For Kuznetsov, Russia is far from ready for complicated, Western-style business regulations. He says that the best way to reduce the country's small-time -- but extensive -- police corruption is to reduce government rules to a minimum:

"Reduce the powers of the state as a controlling organ -- that's a classic free-market principal. How can you fight bribe-taking? Only by eliminating the pretexts for taking bribes -- or at least reducing them to a minimum. We need a law that clearly states the conditions under which official intervention -- and eventual confiscation of goods -- is authorized. If a regulation simply says that a militiaman is allowed to verify suspected business fraud, then that's what he'll do -- with almost unlimited powers."

But in Russia today, state intervention in business seems to be growing, not diminishing.
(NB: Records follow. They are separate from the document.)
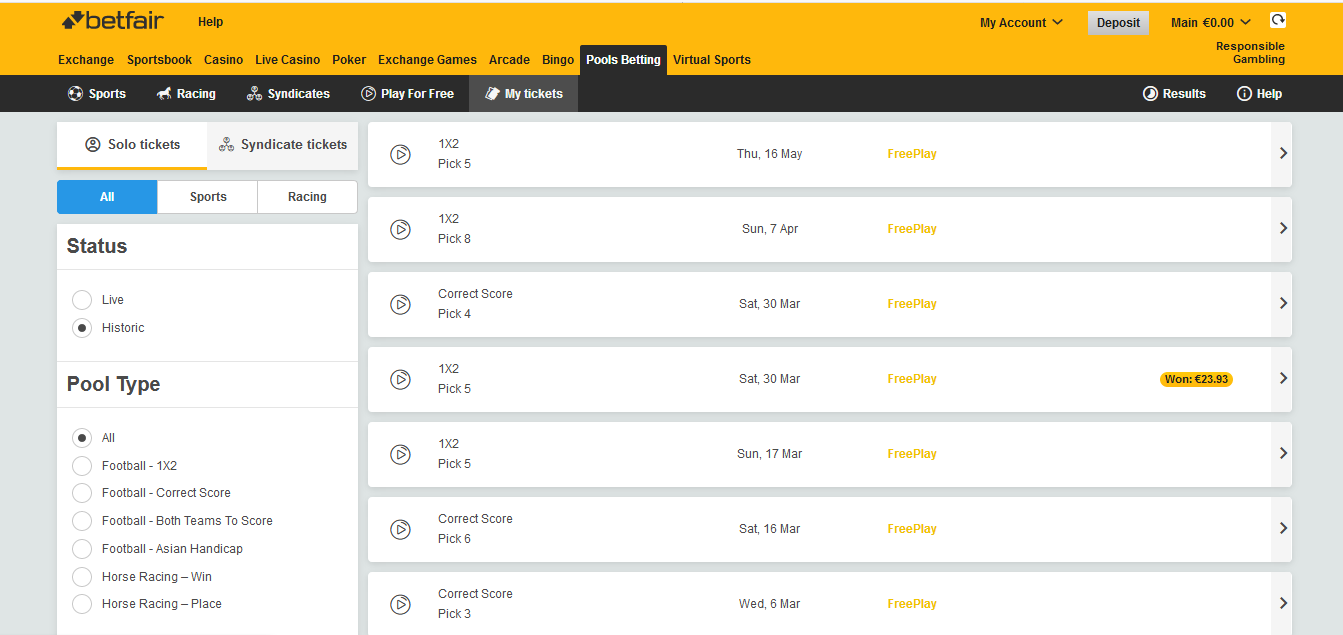Click the Betfair logo icon
1343x635 pixels.
point(73,21)
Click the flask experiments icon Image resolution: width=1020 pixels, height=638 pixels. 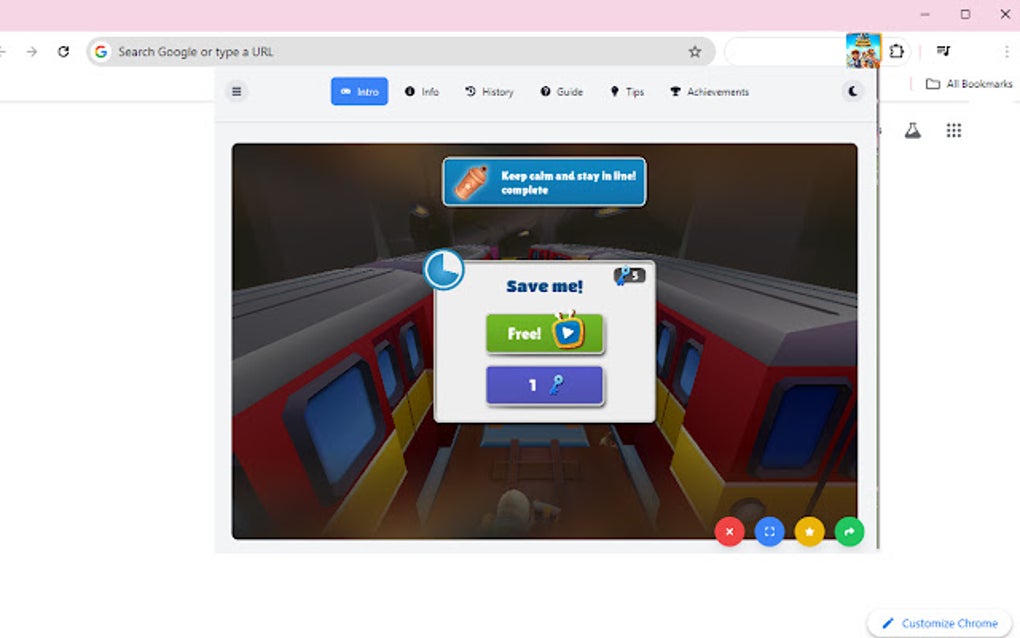click(913, 130)
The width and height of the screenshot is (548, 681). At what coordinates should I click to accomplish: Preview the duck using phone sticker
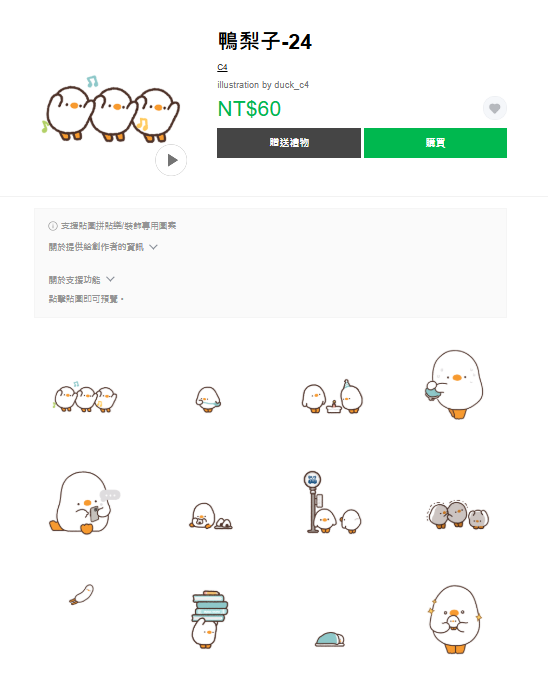[x=84, y=502]

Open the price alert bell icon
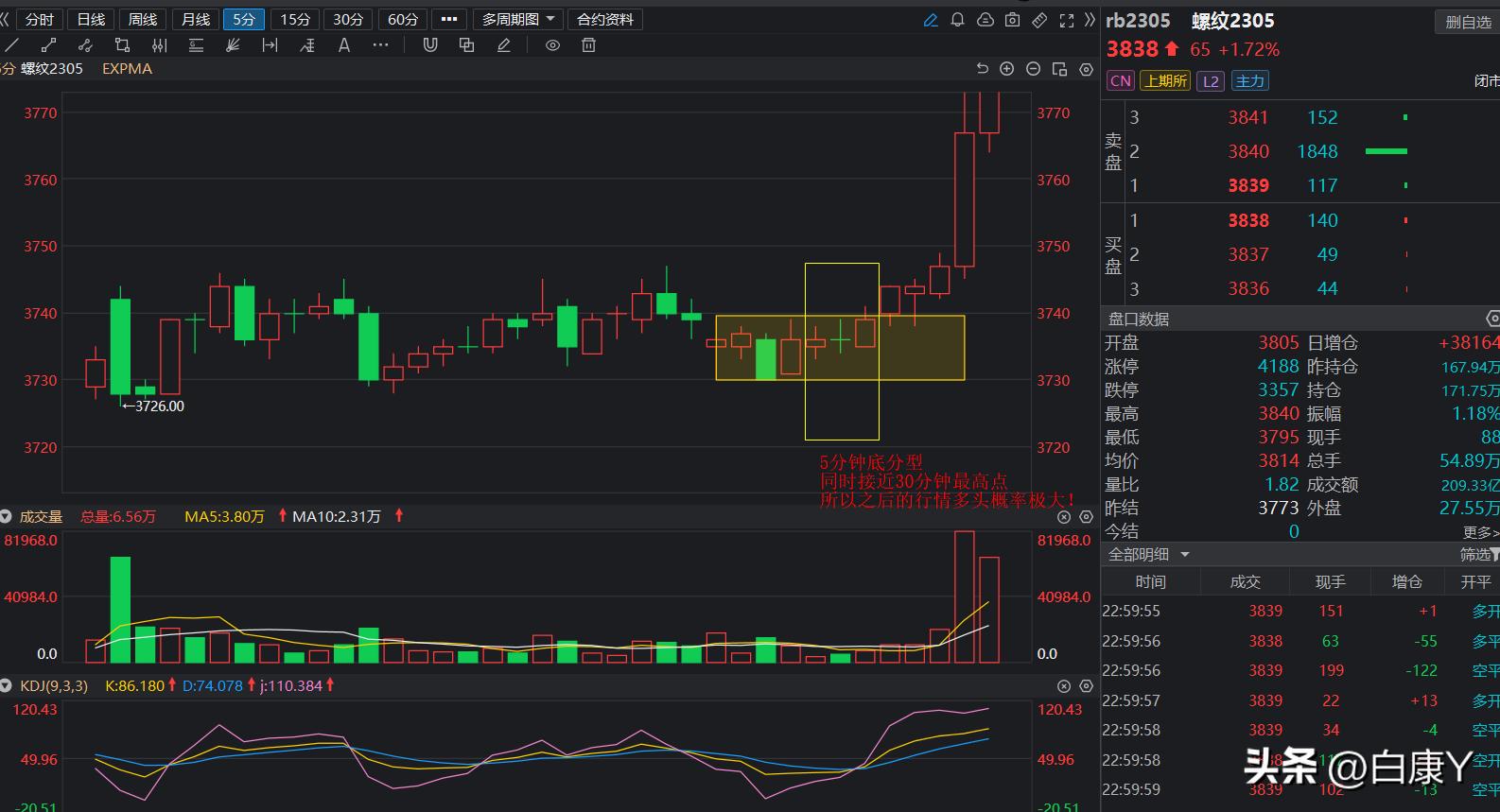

One new difficulty for small businesses is the growing monopolization by regional officials of highly profitable economic areas. Nikolai Petrov, an analyst with the Carnegie Endowment in Moscow, cites the example of small vodka distilleries, a booming local business.

Petrov says that not only do regional officials try to keep factories within their territory -- so as to collect their revenues -- but they also try to control the overall market, by setting up companies that squeeze competitors out of the regions. They introduce requirements for all kinds of excise stamps and quality certificates that prevent others distilleries' vodka from entering the local market.

Petrov notes that complying with these bureaucratic requirements usually takes so long and costs so much in bribes that by the time a competitive distillery actually collects all the necessary authorizations, the regional official's distillery is already solidly in place.

In Moscow, the high cost and instability of property leases pose another major problem for small businesses -- the difficulty of obtaining loans. This is especially true of loans needed for investment in production -- for which, in the eyes of Russian banks, there is no valid collateral. Kuznetsov of the Moscow Region Movement says:

"When the property is not privately owned, no one will extend you long-term credit because the only stable collateral for loans is land. [That means] if the land is not yours, your business is not considered stable."

Three months ago, the State Duma finally adopted an aid program for small businesses intended to provide them with technical assistance as well as financial support. Its aim is to reduce all the administrative obstacles that hold back the development of small businesses in Russia today -- a very tall order, indeed.